LMPFA serves as the fund's investment manager and provides administrative and oversight services to the fund. LMPFA delegates the day-to-day portfolio management of the fund to Western Asset, the fund's subadvisor. Western Asset is subject to the supervision of the fund's Board of Directors and LMPFA.

LMPFA and Western Asset are indirect, wholly-owned subsidiaries of Franklin Resources, a global investment management organization operating as Franklin Templeton with assets under management of approximately $1.4 trillion as of June 30, 2023.

RATING SENSITIVITIES

Factors that could, individually or collectively, lead to positive rating action/upgrade:

An upgrade of the 'AA' long-term ratings is not currently possible as Fitch's CEF criteria effectively caps CEF long-term ratings at 'AA'.

There is no potential for upgrade of 'F1+' short-term ratings as this is the highest possible rating on Fitch's short-term rating scale.

Factors that could, individually or collectively, lead to negative rating action/downgrade:

The ratings assigned to the VRDP shares may be sensitive to material changes in the leverage composition, portfolio credit quality or market risk of the fund, as described above. A material adverse deviation from Fitch guidelines for any key rating driver could cause the ratings to be lowered by Fitch.

Certain terms relevant to key structural protections of the VRDP shares, including the minimum asset coverage and the effective leverage ratio are set forth in the fee agreements relating to the purchase agreements and are renewed on a periodic basis. Any future changes to these terms that weaken the structural protections may have negative rating implications.

A material adverse decline in the credit strength of TD Bank as liquidity provider or a change to a lower quality liquidity provider could negatively affect the short-term rating of the VRDP shares. In addition, a material change in the governing documents of the VRDP shares that negatively affects investor protections could cause the ratings to be lowered by Fitch.
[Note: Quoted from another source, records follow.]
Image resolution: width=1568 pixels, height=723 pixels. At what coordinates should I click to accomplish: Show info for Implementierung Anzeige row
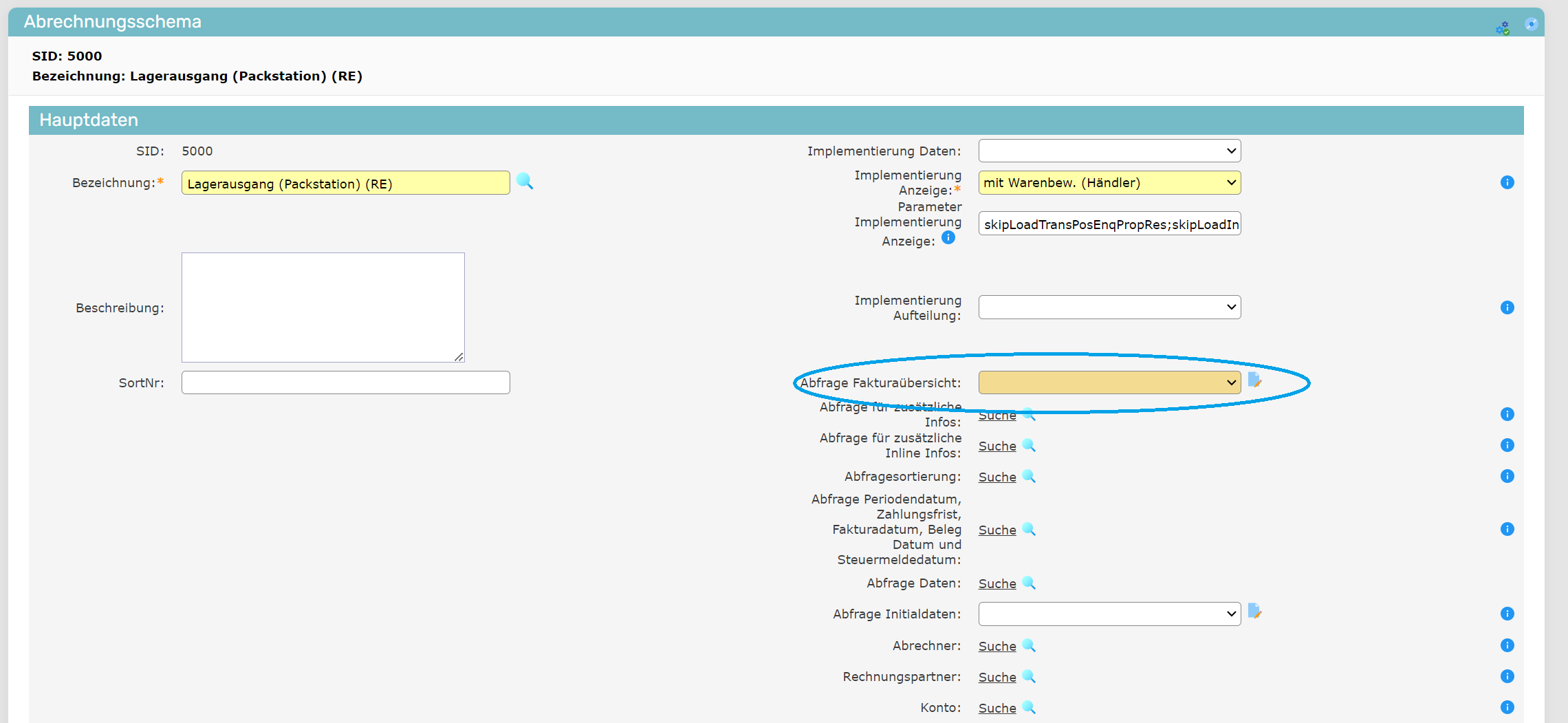coord(1507,182)
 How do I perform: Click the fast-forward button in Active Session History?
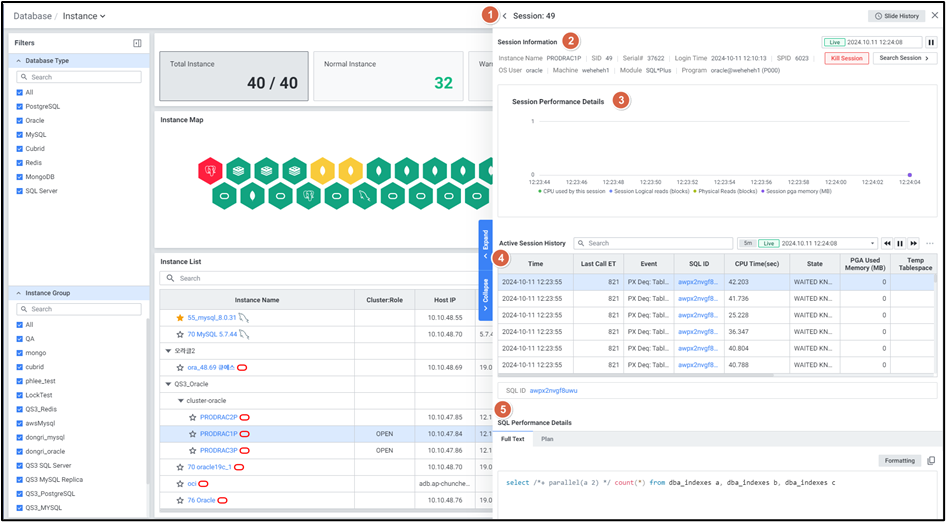(913, 243)
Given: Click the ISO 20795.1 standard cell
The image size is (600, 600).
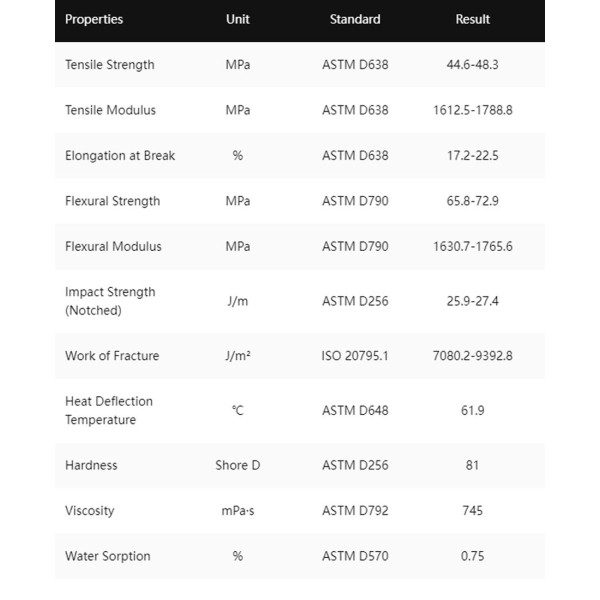Looking at the screenshot, I should pos(355,356).
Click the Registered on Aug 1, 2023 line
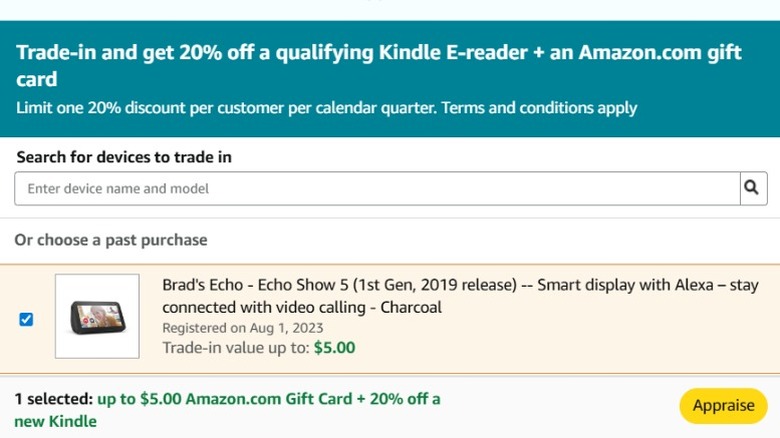This screenshot has height=438, width=780. click(x=243, y=328)
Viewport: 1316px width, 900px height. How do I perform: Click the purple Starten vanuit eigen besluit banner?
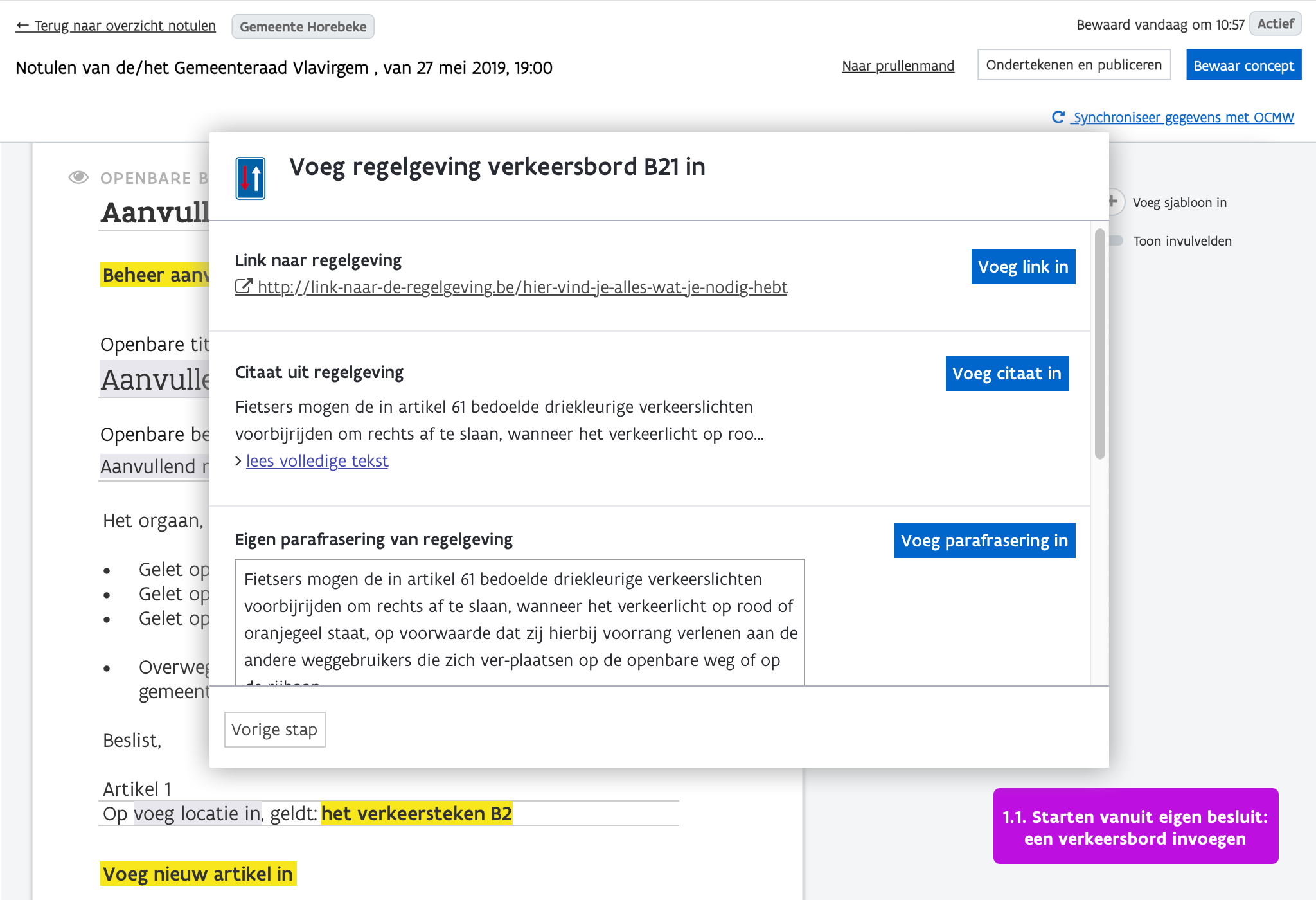[1135, 827]
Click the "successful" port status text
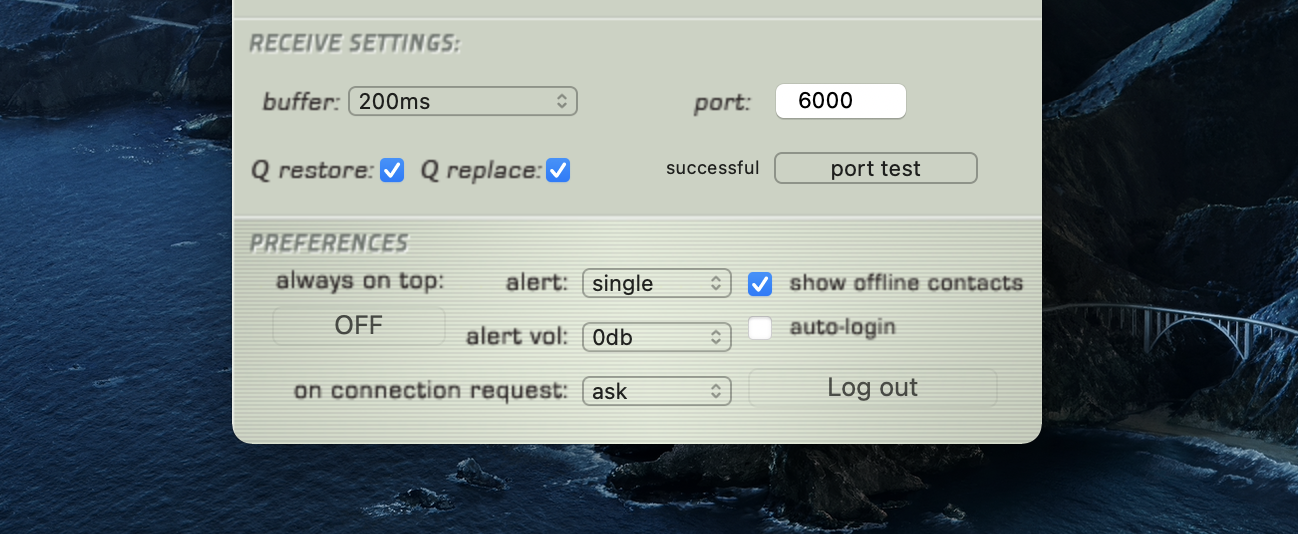Screen dimensions: 1298x534 pos(712,168)
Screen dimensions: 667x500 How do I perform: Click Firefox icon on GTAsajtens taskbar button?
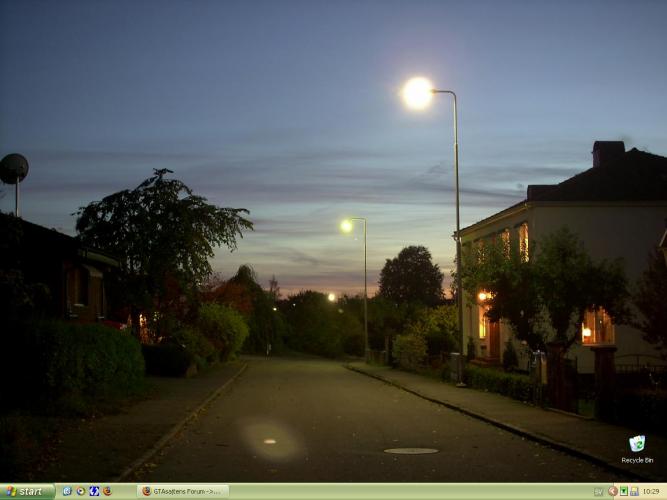pyautogui.click(x=146, y=491)
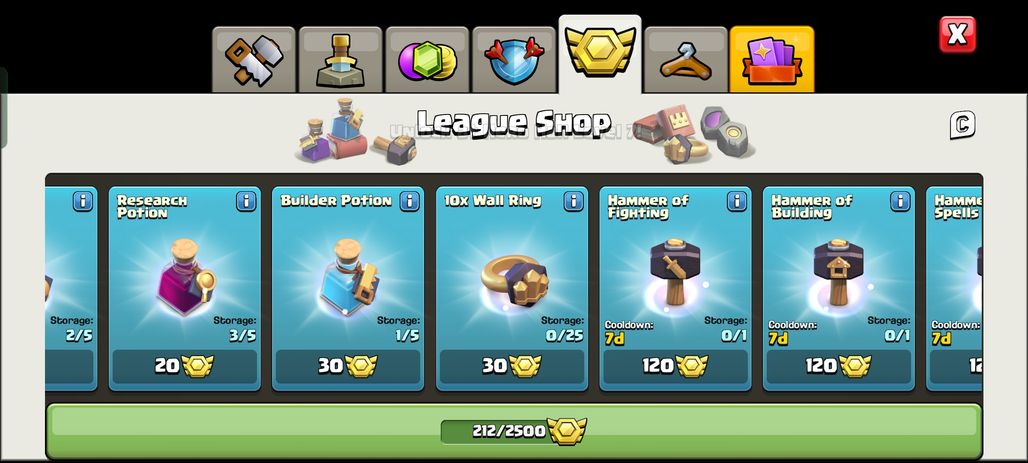Tap the C icon beside League Shop
Image resolution: width=1028 pixels, height=463 pixels.
(962, 125)
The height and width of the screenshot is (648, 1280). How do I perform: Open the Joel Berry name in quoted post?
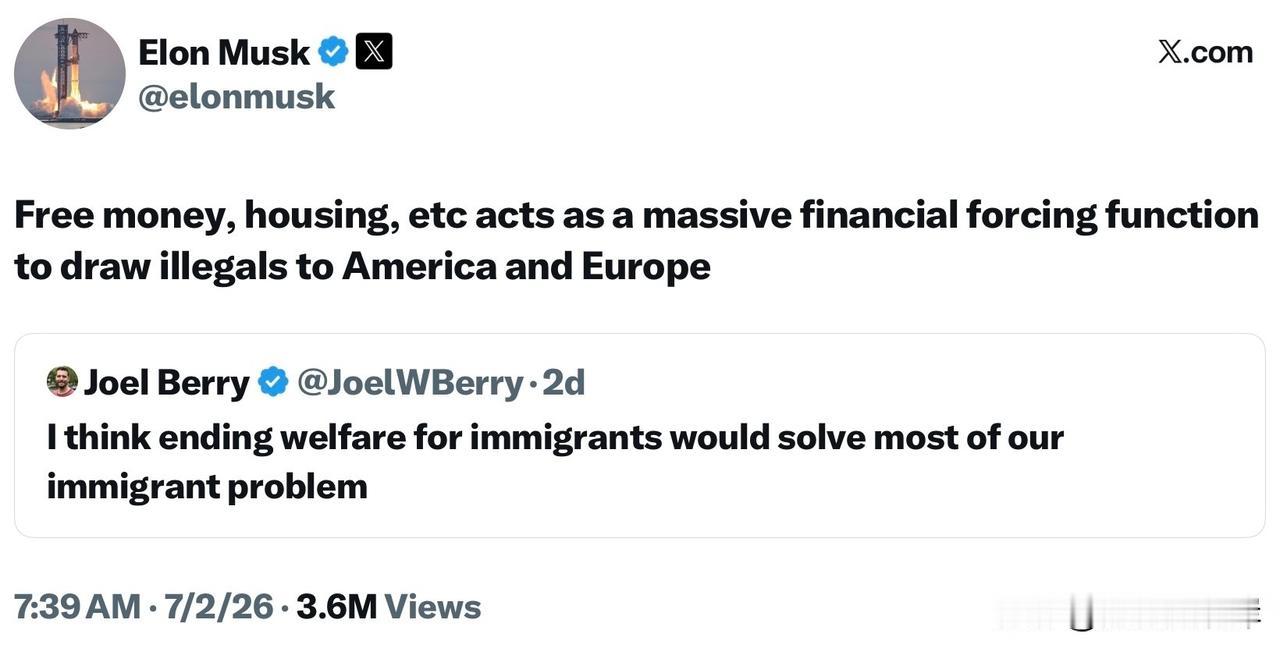coord(167,382)
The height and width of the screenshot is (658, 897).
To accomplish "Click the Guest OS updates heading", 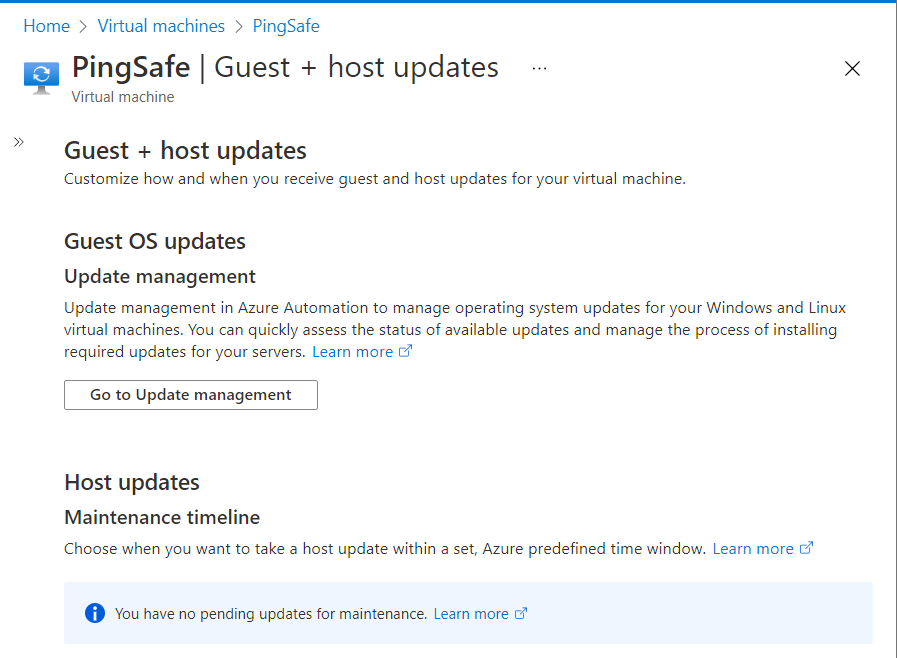I will pos(155,241).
The fund has the ability to assume economic leverage through derivative transactions, which may not be captured by the minimum asset coverage test or effective leverage ratio. The fund does not currently engage in derivative activity. Such activity is limited by the investment guidelines of the fund and could run counter to its investment objectives of achieving tax-exempt income. Material derivative exposures in the future could have potential negative rating implications if it adversely affects asset coverage available to rated preferred shares.

The ratings could be downgraded if asset coverage cushions erode as a result of market volatility, or if Fitch believes the assets the fund invests in are unlikely to retain sufficient liquidity and price stability at the current rating stress levels. Based on the composition of the merged portfolio of MMU and MNP as of the review date, the consolidated fund could withstand a market value decline of 47% before breaching Fitch's OC test results at the assigned rating level. Fitch deems a sustained breach in Fitch OC test coverage as unlikely, as Fitch believes the fund would delever or alter the portfolio composition toward lower discount factor assets to the extent needed to cause the rated securities to maintain passing Fitch OC test margins at the assigned rating levels.